Come spiegano gli scienziati, il mattone cotto ha una storia di 5.000 anni e risulta essere uno dei materiali più durevoli al mondo. I mattoni rossi, nello specifico, presentano questa colorazione perché sono costituiti da elementi ferrosi. Generalmente, infatti, sono composti da silice, alluminia ed ematite, dalla quale prendono appunto la colorazione rossastra e che è l’elemento che più interessa i ricercatori della Washington University.
L’ematite è un minerale del ferro, un ossido che tutt’oggi è un precursore inorganico a basso costo per catalizzatori, magneti e leghe di vario tipo. Dall’ematite vengono prodotti moltissimi materiali usati per lo stoccaggio dell’energia e nelle batterie zinco-aria e agli ioni di litio. Il mattone, essendo naturalmente poroso, si presta bene per esserne rivestito con un sottile strato che risulterebbe essenziale per poterlo trasformare in un elettro-mattone.
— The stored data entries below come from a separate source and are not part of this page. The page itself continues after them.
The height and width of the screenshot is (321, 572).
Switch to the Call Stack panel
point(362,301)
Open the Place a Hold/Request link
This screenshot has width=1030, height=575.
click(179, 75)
Il procedimento che crea il rivestimento si ottiene riscaldando il mattone in un involucro insieme all’acido cloridrico e a un composto organico il cui acronimo è EDOT. Evaporando, le due sostanze si condensano sulla superficie rugosa e irregolare del mattone. L’acido dissolve una parte del minerale di ferro, liberandone gli atomi, che poi aiutano le molecole organiche a legarsi per formare catene polimeriche, chiamate PEDOT, che quindi ricoprono la superficie. Il polimero assume così l’aspetto di microscopiche fibre aggrovigliate che formano uno strato continuo ed elettricamente conduttivo su ogni faccia del mattone, che acquista una colorazione blu.
In questo modo, il mattone è pronto per ricevere energia. Per verificare l’efficacia dei loro elettro-mattoni, i ricercatori hanno cablato in serie tre unità di piccoli mattoni delle dimensioni di una zolletta di zucchero. Dopo una carica completa in 15 secondi, questo sistema ha alimentato un LED per circa 11 minuti prima che la tensione scendesse dai 2,7 volt iniziali a meno dei 2,5 volt necessari per far rimanere il LED acceso.
Gli scienziati hanno calcolato che una parete formata da elettro-mattoni possa contenere circa 1,6 Wh per ogni metro quadrato di superficie. Un muro di tre metri per quattro, quindi, potrebbe contenere circa 20 Wh di elettricità. Una quantità piuttosto bassa a dire il vero, ma l’intento è quello di utilizzare i muri delle abitazioni per alimentare luci LED o piccoli dispositivi come smartphone e oggetti simili.